Network equipment is a range of course. I opted for dream machine gateway for net and then the backbone is Switch pro XG Aggregation where most equipment is at with Switch Pro XG 10 PoE for APs (has dual 10GBit uplink), and a few smaller switches on the edges like Flex 2.5G for cameras etc. Yeah, I went full ubiquiti on that one and my mainline is basically 25Gb network, but it doesn't matter and that's the beauty of this setup - I could've easily gone full 1Gbit, 10, 25, 100, 400, even Nvidia/Mellanox 800Gbit OSFP with appropriate transcievers if one wants to go way overboard. Idea was to run this through to be future-proof cable-wise for another 10+ years (probably more), and for network setup to be for next 10 years (probably more) with 10/25G.
I forgot to say this, but you said it. Fiber is cheaper than CAT6A, and labor is the expensive one. If you have conduits, you don't need much labor then. Ask an electrician or a buddy to help out for a hundred or two for an hour or two and you can do it yourself. It's not a big deal (IF YOU HAVE CONDUITS IN GOOD CONDITION / SHAPE).
At 10g, sfp+ switches are cheaper and more available than 10gbase-T switches. Fiber transceivers seem reasonable, but I could be off; I've only looked a little at fiber prices, I already have cat5 in the wall, so I'm on DAC for nearby stuff and twisted pair for other rooms for the forseable future. I don't really need 10G, but it provides a bit of fun.
Yes, I have 10g over cat5. I don't need it, but I have it.
Ethernet specs are for cabling in dense conduit. Most people don't have dense conduit in their house. Much cable tests better than the rating on the jacket.
I am using 10G over an ~15m 4 twisted pair phone cable (PTT, common in France even decades ago for ISDN, but no cat cable at all) and don't remember seeing a frame lost in quite some years.
Four-fibre cable was about US$ 1.5/m (here in Switzerland, I am sure cheaper elsewhere).
I picked ONTi JT-S508CL-8S as the main 10G fibre switch (direct from Ali, for about 100 bucks).
For wired Ethernet and PoE, I have a couple of KeepLink KP-9000-9XHPML-X switches (I paid about 60 buck for each, they seem to cost around $85 now). I find that they work well and use them for 10/100/1000/2500 GbE switching and to power various devices (other switches, U7-Pro-XGS AP, Zigbee dongle, home automation server, rack fans etc).

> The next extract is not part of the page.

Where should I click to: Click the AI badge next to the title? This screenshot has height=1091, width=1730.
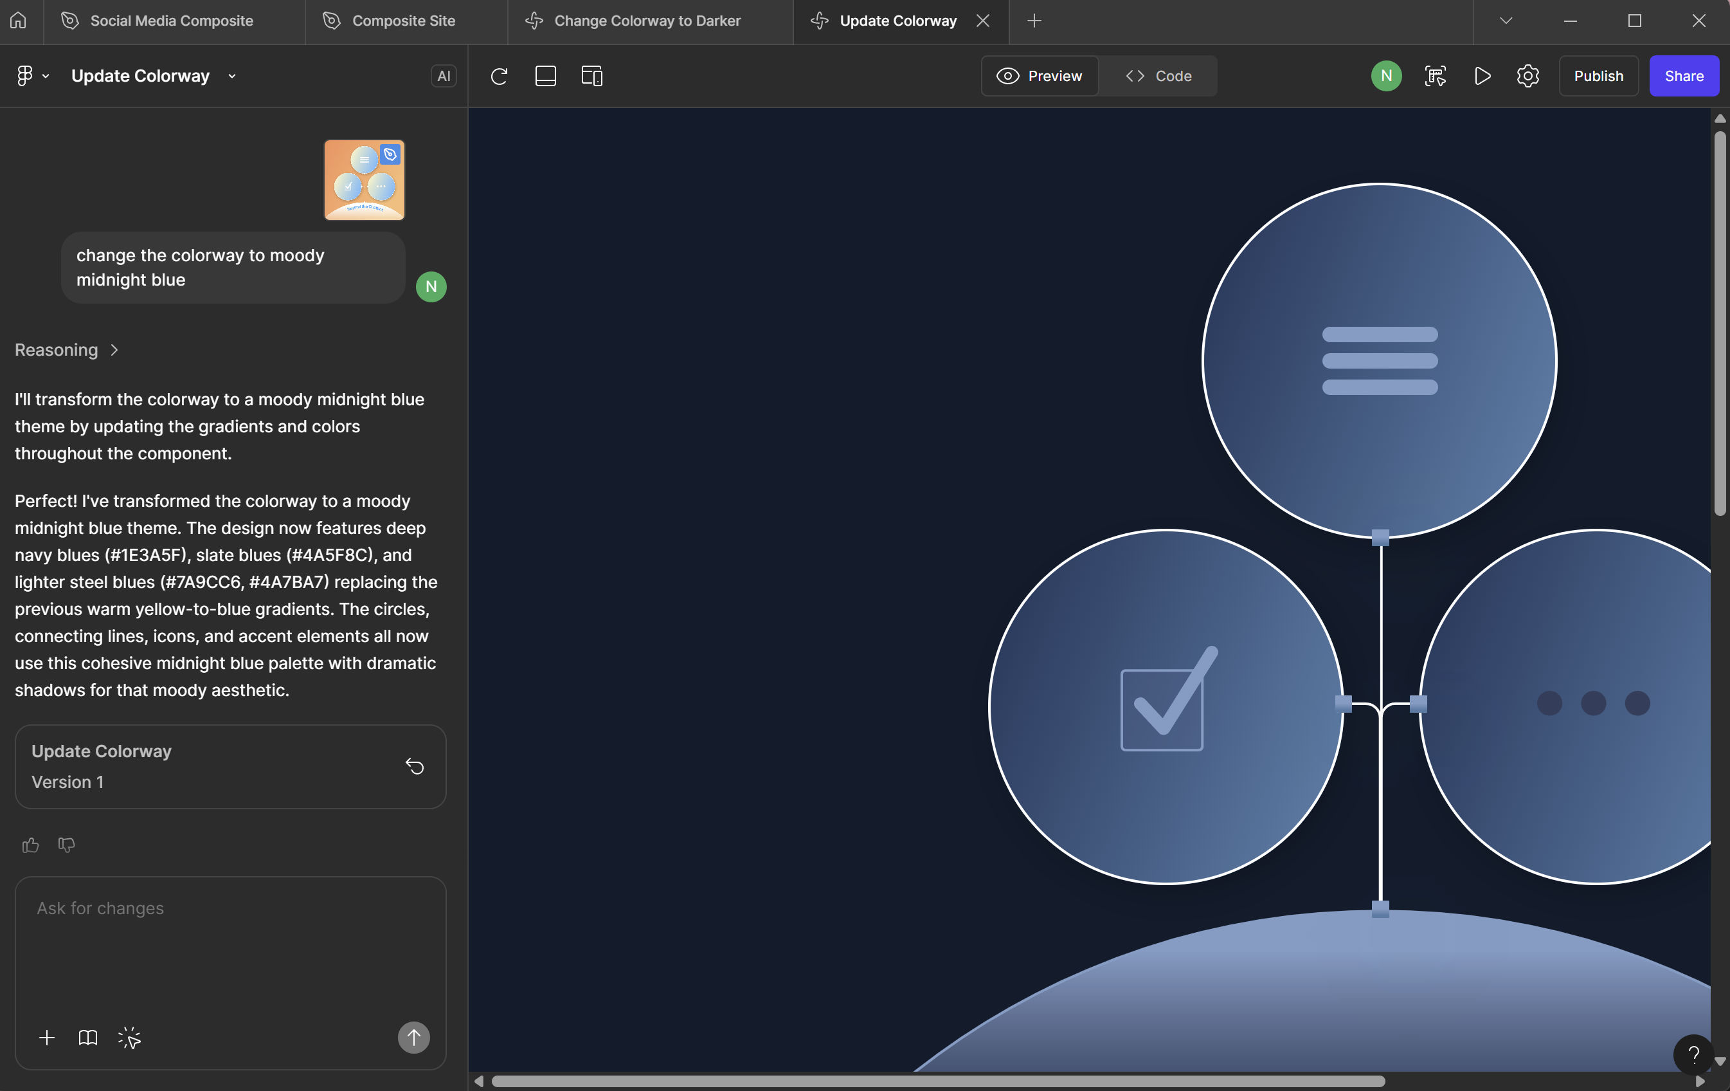coord(443,75)
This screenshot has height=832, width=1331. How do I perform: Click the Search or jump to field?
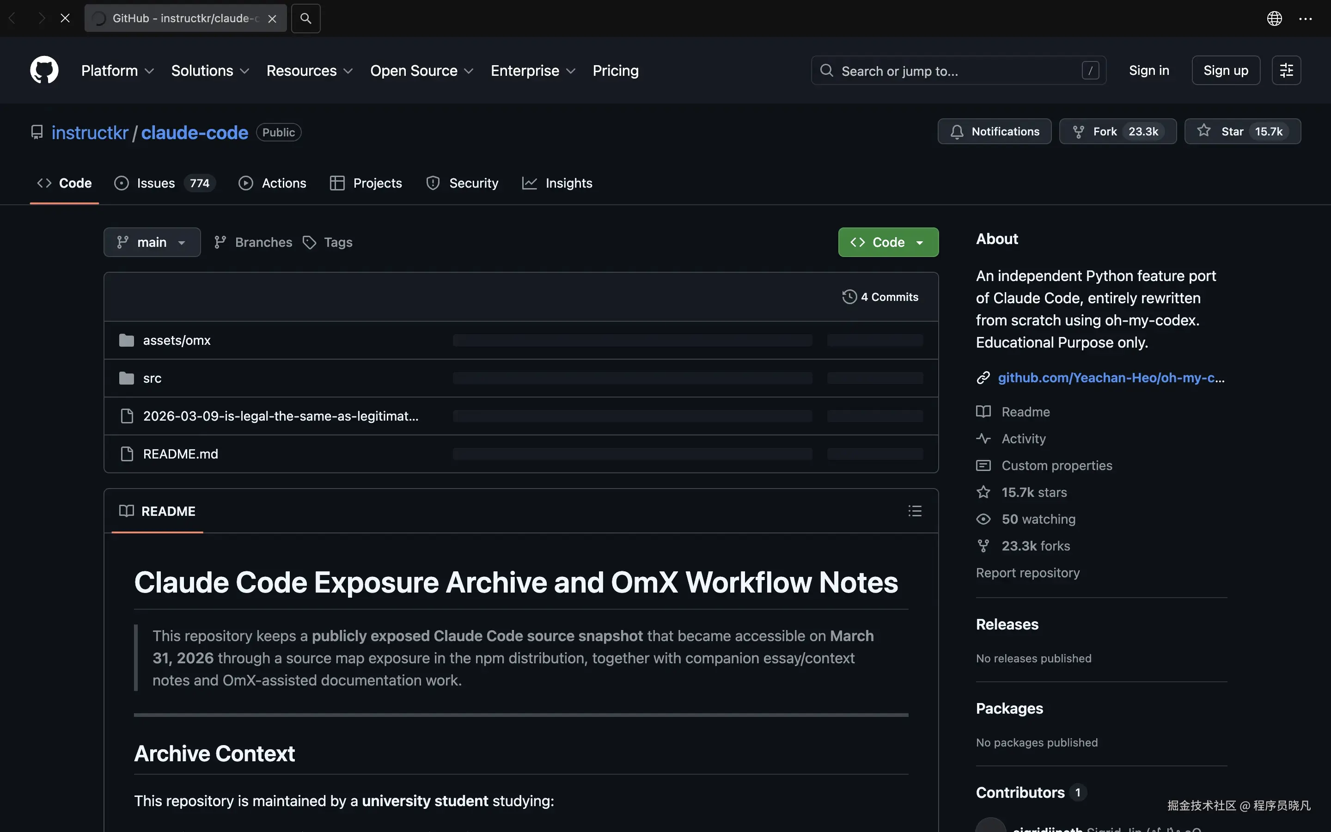coord(957,70)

The main splice box was about 60 bucks, 24 pigtails included.
From memory, 10G SFP+ fibre modules were about ten bucks apieces. (DAC cables are cheaper, 10G copper transceivers are more expensive.)
Plus various paraphenalia (wall face plates, keystone modules, more pigtails etc), all of which was pretty cheap.
Note that I was able to borrow a fusion splicer from a friend. Otherwise they seem to start at around 500 bucks; buying one would have been the single biggest expense.
I also run a 25G path from one point in my flat to my ISP. The cabling is exactly the same but 25G switching equipment and optics are considerably more expensive and less available than 10G.